Image source: Getty Images.
For years, Arm's power-efficient architecture has dominated the smartphone market and steadily gained ground in data centers. But the company's financial upside was always capped by its business model. Arm licensed its designs to chipmakers and collected a royalty based on the number of units sold.
Now, Arm is capturing more of the value chain.
The company's new AGI CPU is a fully developed data center processor optimized for AI inference.
"With the expansion into delivering production silicon with our Arm AGI CPU, we are giving partners more choices all built on Arm's foundation of high-performance, power-efficient computing, to support agentic AI infrastructure at global scale," CEO Rene Haas said in the company's press release.
By building the chip itself, Arm is fundamentally altering its profit profile. While the gross margin on physical chips will obviously be well below the lucrative gross margin of its intellectual property licensing business, the new business will add a huge amount of absolute profit dollars to its business if sales of this new chip can grow as significantly as management predicts.

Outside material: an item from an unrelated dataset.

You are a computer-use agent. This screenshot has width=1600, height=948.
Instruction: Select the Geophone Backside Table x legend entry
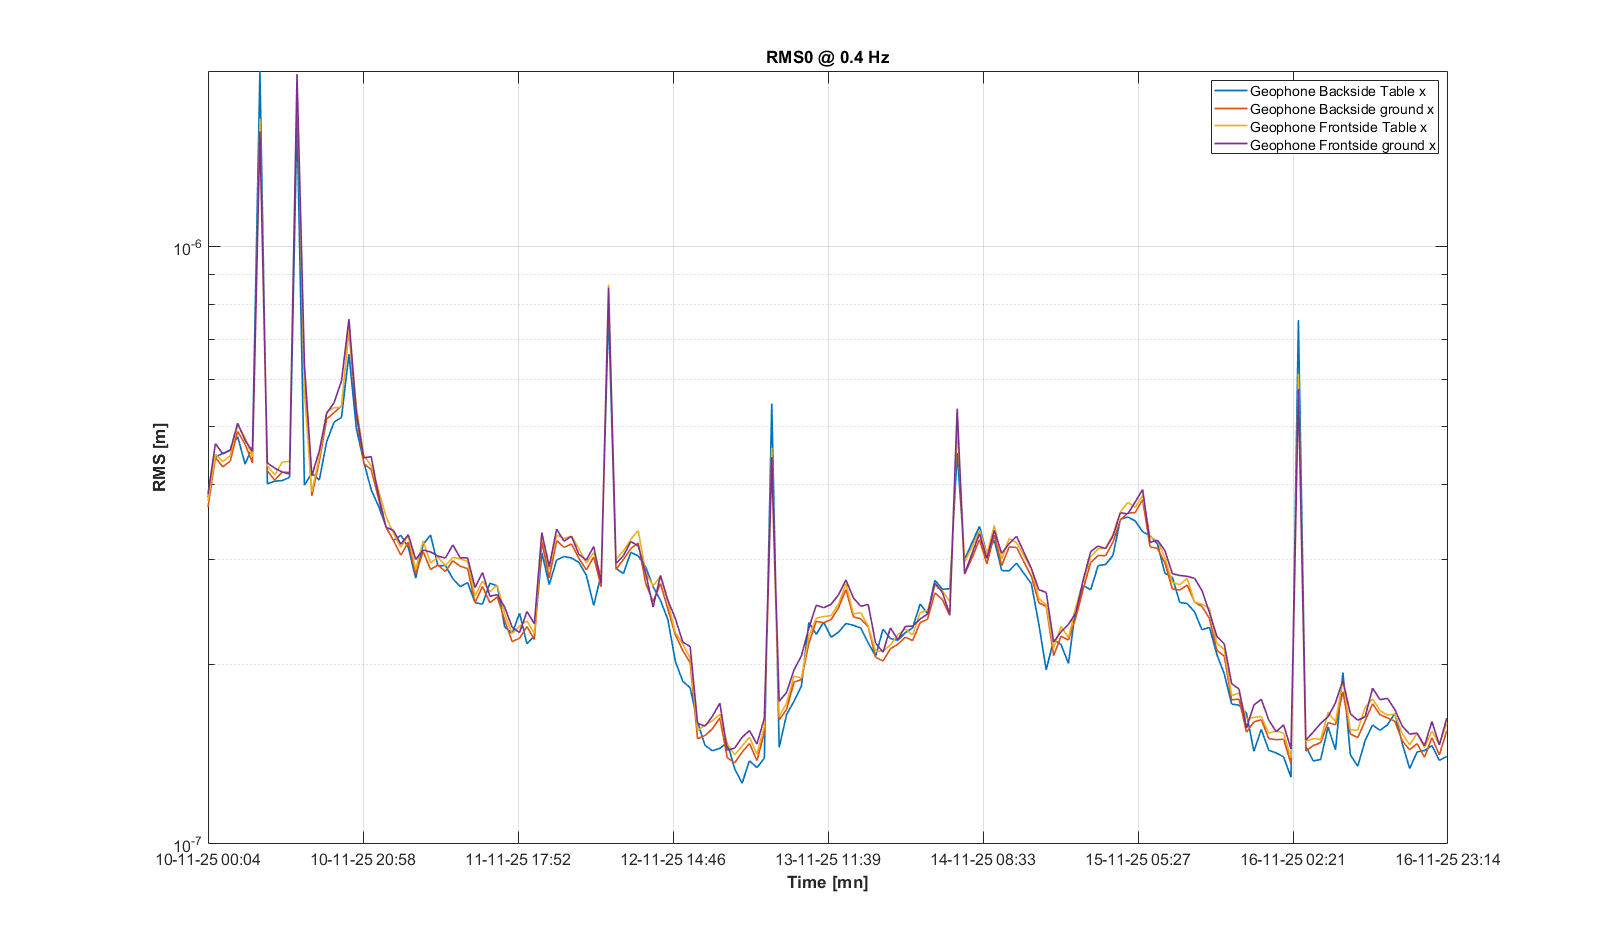[1337, 91]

In addition, the new chip arguably fortifies the company's positioning in the fast-growing AI chip market.
"It expands our market to include customers that were not interested in an IP model, gives our current customers choice, and for Arm it creates a much larger profit opportunity," chief financial officer Jason Child explained during the company's presentation in San Francisco.

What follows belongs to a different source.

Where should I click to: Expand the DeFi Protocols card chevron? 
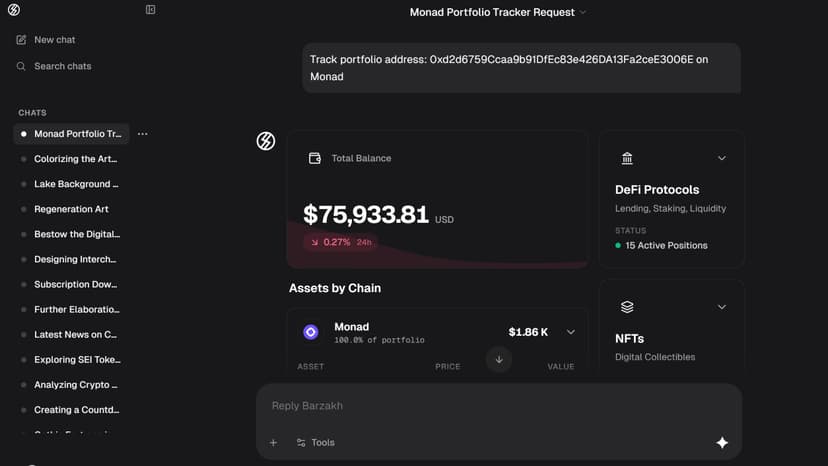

The most surprising element of Arm's announcement wasn't the chip itself, but the sheer scale of the revenue management expects it to generate.
Management forecast that the AGI CPU will produce roughly $15 billion in annual revenue in about five years. To put that figure in perspective, Arm's total revenue for fiscal 2025 was just over $4 billion.

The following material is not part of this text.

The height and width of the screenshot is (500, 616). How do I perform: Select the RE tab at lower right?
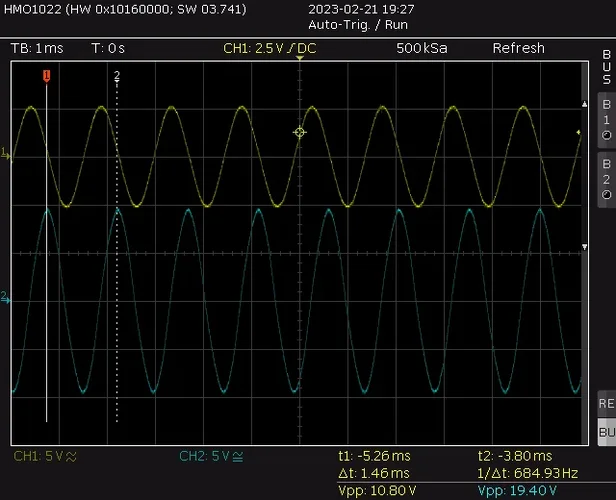605,402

Adding this new hardware revenue stream to a legacy licensing business that management expects to double over the next five years, Arm is now targeting total annual revenue of $25 billion by fiscal 2031. And the bottom-line outlook is equally ambitious, with management targeting non-GAAP (adjusted) earnings per share of more than $9 in fiscal 2031.
This staggering top-line acceleration, of course, hinges on the industry's transition to agentic AI -- a transition that is already underway. Arm said that this compute-heavy shift could drive a fourfold increase in central processing unit (CPU) capacity requirements per gigawatt of data center power.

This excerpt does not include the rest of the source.